● **Task to complete**
Give back the whole listing verbatim, printing none of its pictures.

----------------------------------------

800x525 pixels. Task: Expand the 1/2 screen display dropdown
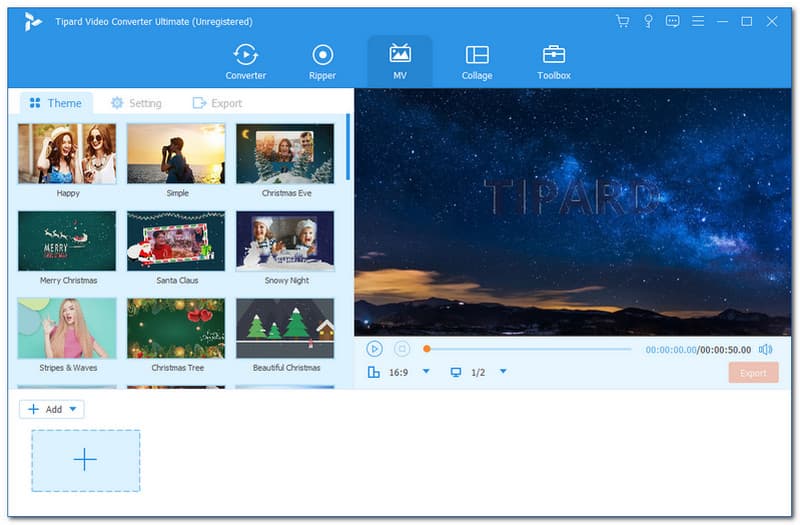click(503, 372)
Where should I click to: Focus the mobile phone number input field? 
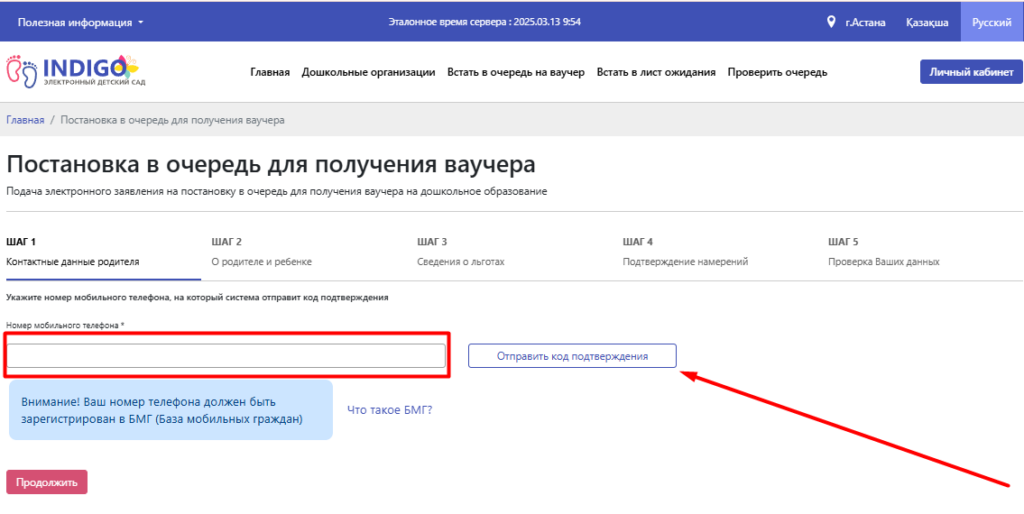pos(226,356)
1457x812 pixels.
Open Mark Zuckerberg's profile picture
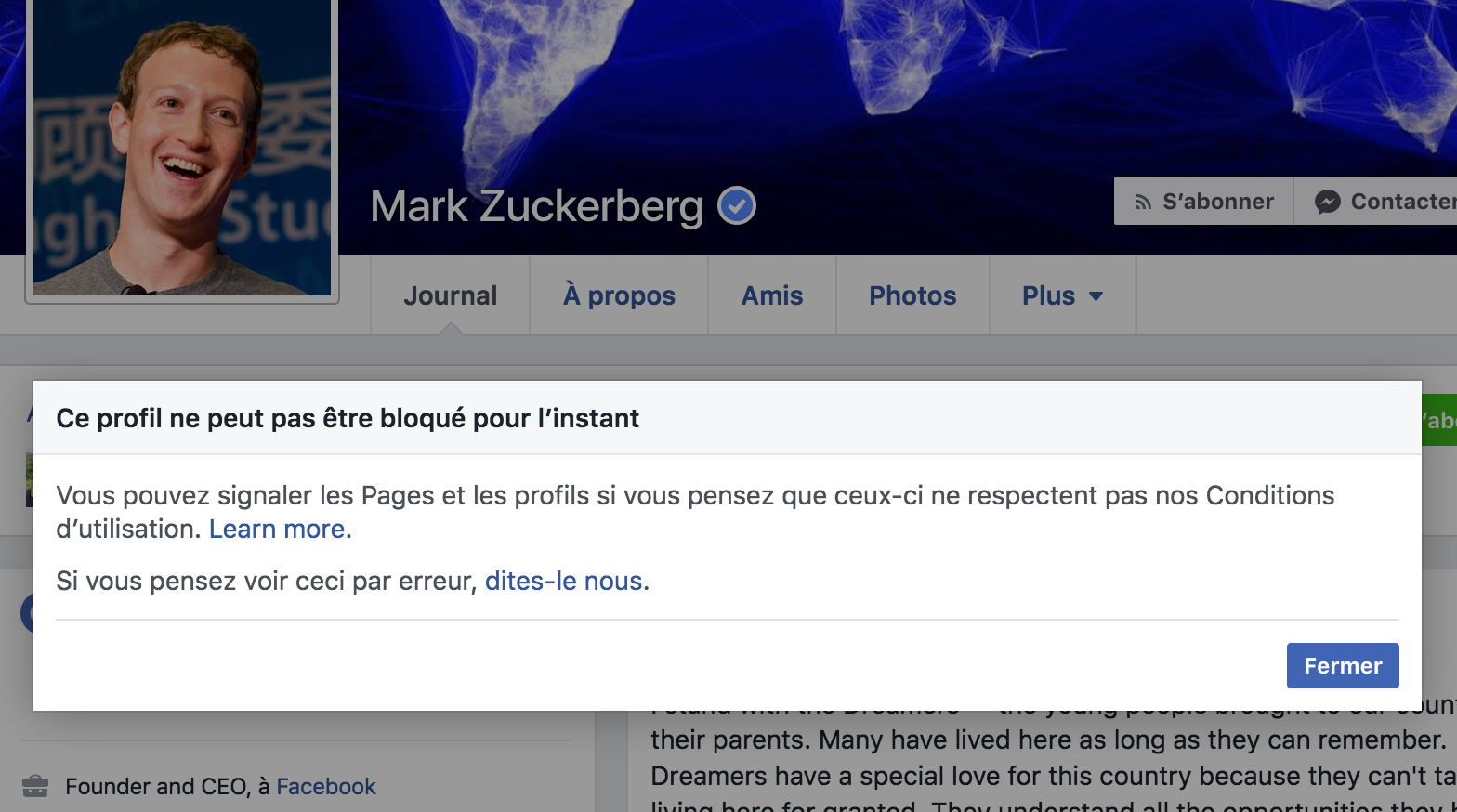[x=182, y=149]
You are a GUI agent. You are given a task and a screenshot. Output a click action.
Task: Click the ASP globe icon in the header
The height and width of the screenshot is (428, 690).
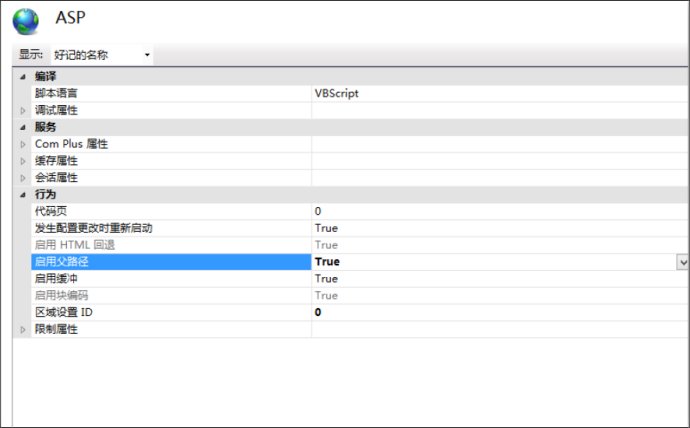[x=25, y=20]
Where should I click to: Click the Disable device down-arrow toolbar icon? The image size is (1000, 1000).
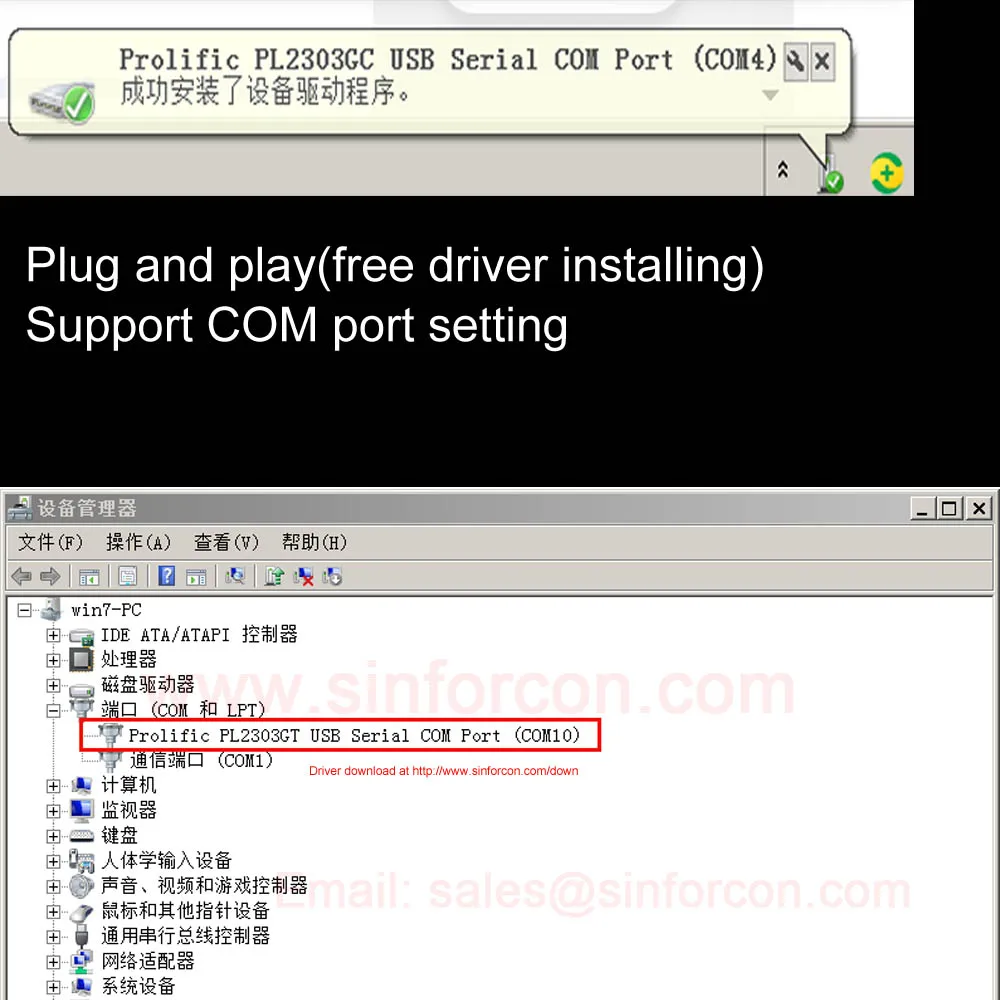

----------------------------------------

● **Response area**
800x525 pixels. Task: Expand the 1/2 screen display dropdown
click(503, 372)
Where should I click to: Focus the mobile phone number input field? 
pos(226,356)
1457x812 pixels.
Open Mark Zuckerberg's profile picture
[x=182, y=149]
You are a GUI agent. You are given a task and a screenshot. Output a click action.
Task: Click the ASP globe icon in the header
The height and width of the screenshot is (428, 690).
[x=25, y=20]
Where should I click to: Click the Disable device down-arrow toolbar icon? The image size is (1000, 1000).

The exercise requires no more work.